What are your artistic influences?
At first, my interest in painting was quite limited. This is due to the rare opportunity I had to come across a painting in general, until one day I saw a wall calendar at my aunt’s house with reproductions of paintings by Paul Gauguin, Toulouse-Lautrec, Édouard Manet, Edgar Degas, Renoir, and of course Claude Monet.
She fascinated me so much that they gave me the calendar, I took it home and began to paint the motifs of the calendar pictures with tempera on paper. In fact, I never felt particularly attractive the painting of “popular” realism, so present in the walls of the houses that I visited and that the owners obviously sported with pride. For this reason, at the moment of meeting these artists, I discovered at that moment my own impressionist sensibility and rightly remembered my nature to express myself through painting.
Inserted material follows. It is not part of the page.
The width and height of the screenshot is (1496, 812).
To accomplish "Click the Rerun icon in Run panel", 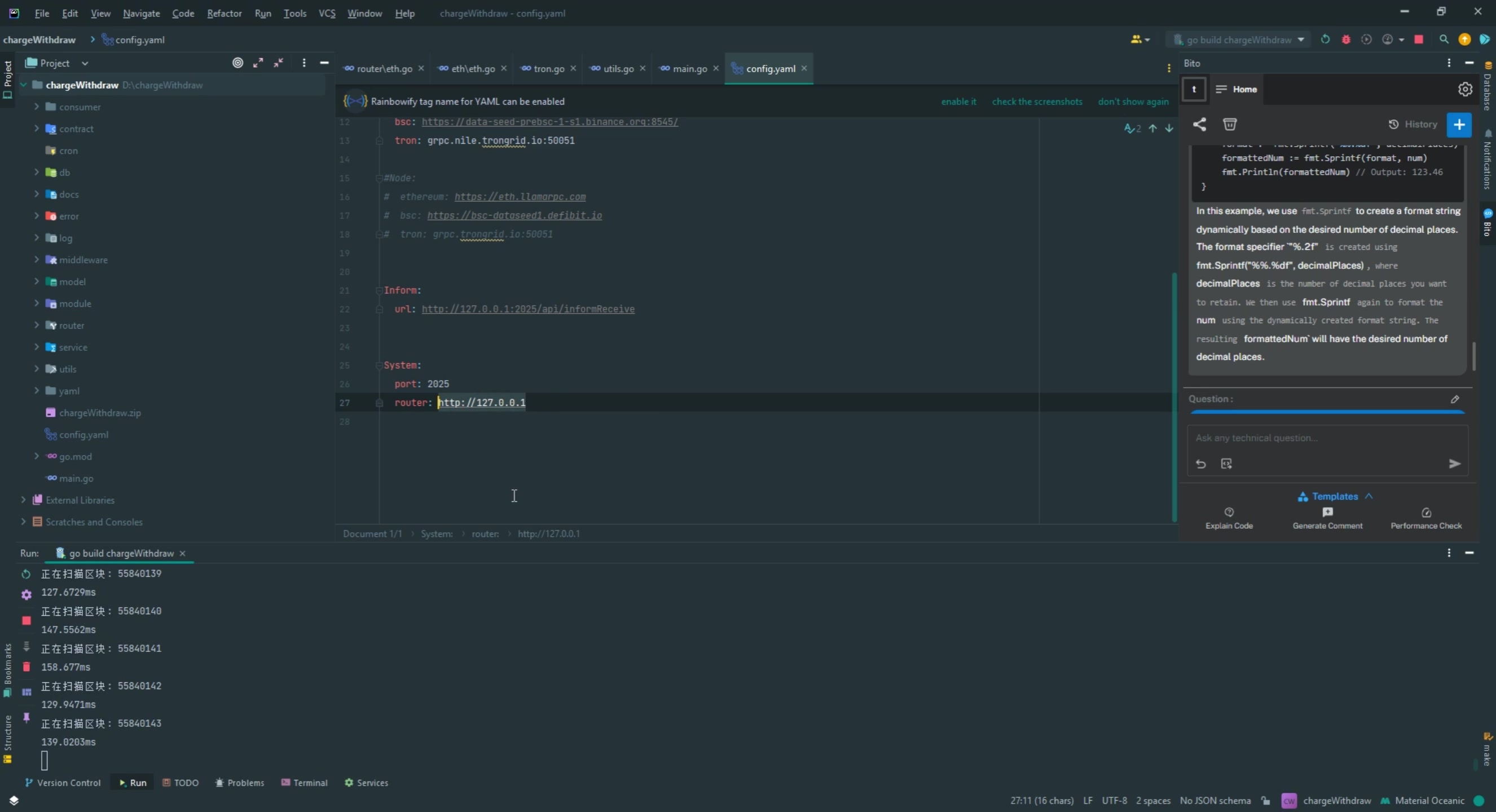I will [26, 574].
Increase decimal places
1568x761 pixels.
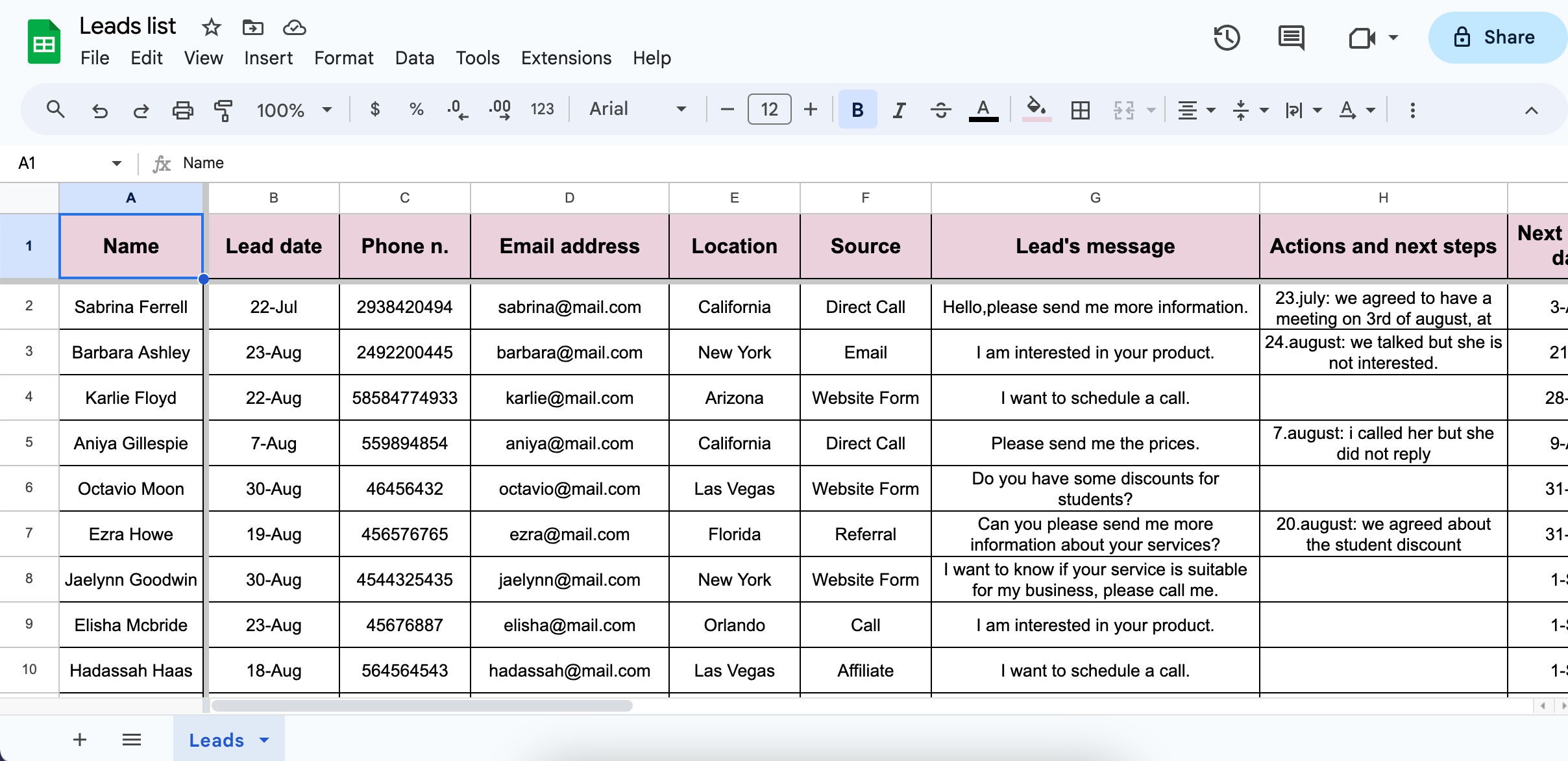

At this particular moment, my passionate adventure as a picture painter began. Of course, at the time I had no idea about Impressionism or that these artists belonged to this movement and nothing about them either, but I felt that these artists saw and expressed their view of the world in a similar way that was so familiar to me. If I have to talk about my first influences in the art world, I would talk about French Impressionism and the artists I mentioned. These influences were not left behind, they have remained throughout my artistic career and to this day, if I have to categorize my art, I would call it “contemporary impressionism”. It is true that one does not choose the movement that is attractive, if not that it belongs to him by nature and the direction that he sets according to sensitivity.
During the creation process, one develops his own personal and recognizable style and his previous experience always leads him to a new world to discover. With my studies in Fine Arts came my broader knowledge of art and my interest in 20th-century art, which at that time I considered modern art. There were many artists that I met through their work, both painting, and sculpture, and I began to admire them. The most shocking discovery was, without a doubt, the art of Pablo Picasso. This became one of the most important later influences.
I was fascinated by both his art and his character. His influence has been one of the most important in my artistic orientation at the time of my studies and very notable and present in many of my works.
Later came masters of abstract art and new movements that came from the new cradle of art, the United States, which also piqued my interest. From this time I would highlight abstract art painters such as Jackson Pollock, Kandinski, Calder, or Mark Rothko. These left a great influence on my development in abstract art. Influences and experiences that are part of my career as an artist and that make up my art today.